Segment Open

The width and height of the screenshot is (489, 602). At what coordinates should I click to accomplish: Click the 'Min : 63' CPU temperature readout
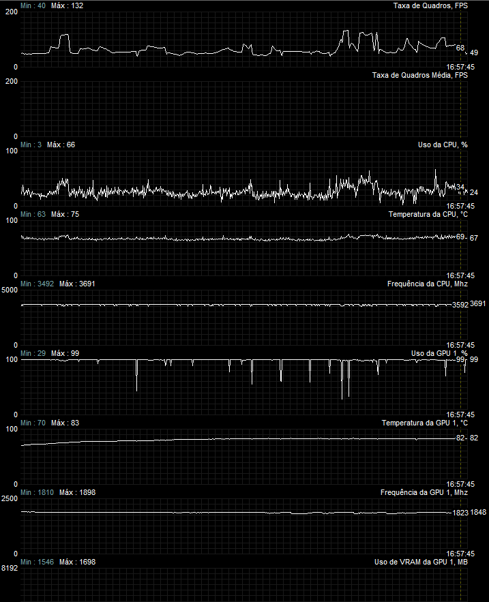coord(33,214)
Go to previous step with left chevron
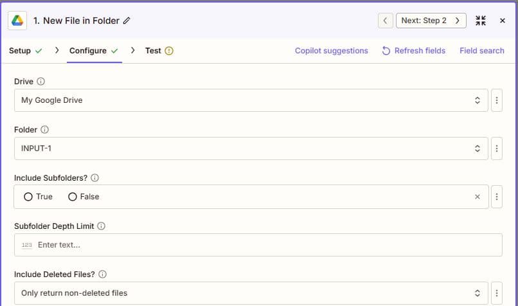Screen dimensions: 518x306 [x=385, y=21]
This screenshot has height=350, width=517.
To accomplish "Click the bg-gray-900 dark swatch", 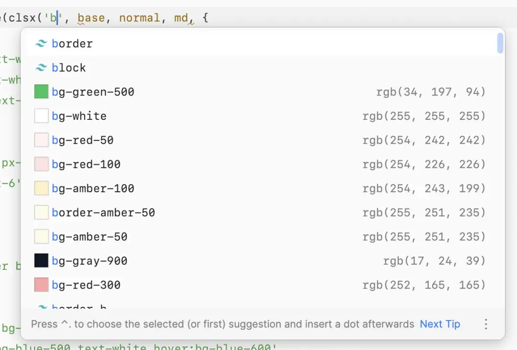I will 41,261.
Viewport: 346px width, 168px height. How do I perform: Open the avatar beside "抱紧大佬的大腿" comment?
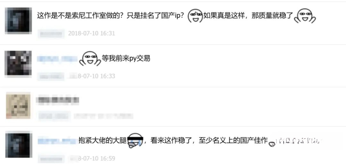[x=19, y=144]
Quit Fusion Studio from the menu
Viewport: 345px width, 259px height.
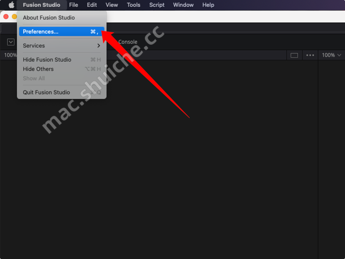pyautogui.click(x=47, y=92)
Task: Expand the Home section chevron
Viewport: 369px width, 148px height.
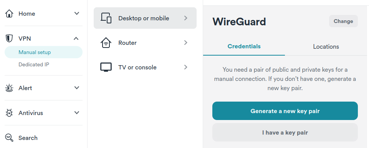Action: click(77, 13)
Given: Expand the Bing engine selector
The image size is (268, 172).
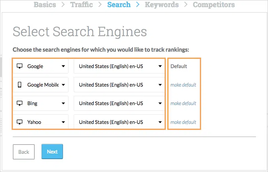Looking at the screenshot, I should (63, 103).
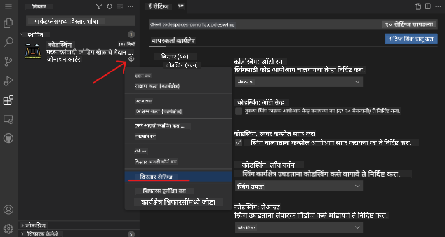Open the Launch Behavior dropdown
Viewport: 445px width, 237px height.
tap(299, 186)
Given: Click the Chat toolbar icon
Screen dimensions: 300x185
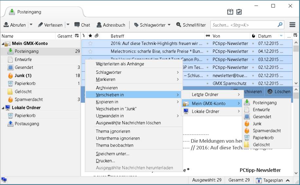Looking at the screenshot, I should tap(77, 25).
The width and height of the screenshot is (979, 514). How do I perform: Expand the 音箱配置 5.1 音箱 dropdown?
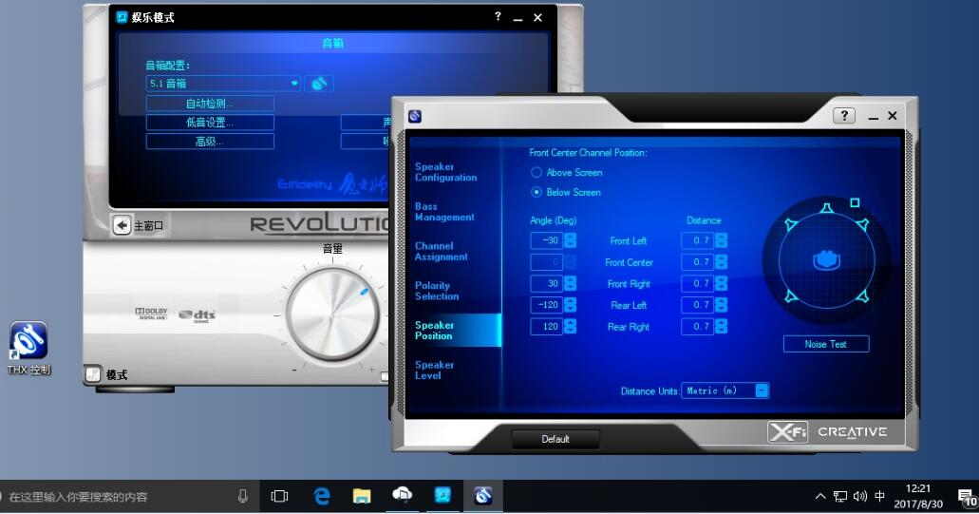pos(294,84)
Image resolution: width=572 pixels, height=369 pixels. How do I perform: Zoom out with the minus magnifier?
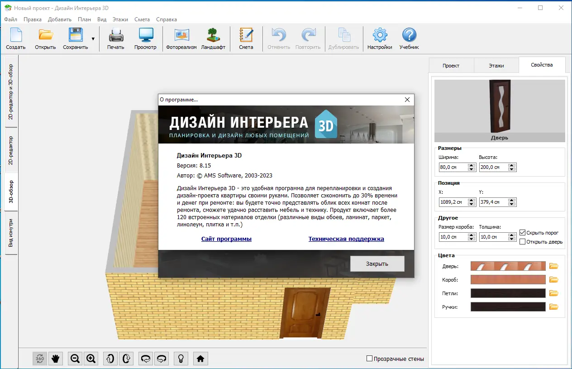(x=75, y=359)
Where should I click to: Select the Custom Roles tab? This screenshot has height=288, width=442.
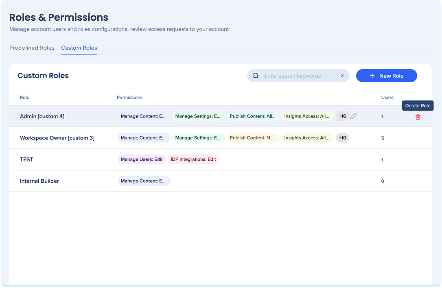point(79,48)
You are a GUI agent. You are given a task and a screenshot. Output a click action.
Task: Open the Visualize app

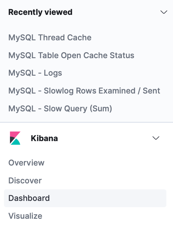26,216
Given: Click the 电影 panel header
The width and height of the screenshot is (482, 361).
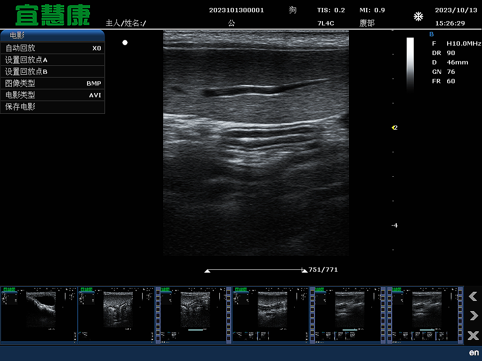Looking at the screenshot, I should coord(52,36).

Segment Closed

## What is needed
Lines from the one containing "Task: Open the Visualize app" through the end of the material above must be reproduced exactly; pictures must not be.

## Written response
Task: Open the Visualize app

26,216
Given: Click the 电影 panel header
The width and height of the screenshot is (482, 361).
Looking at the screenshot, I should coord(52,36).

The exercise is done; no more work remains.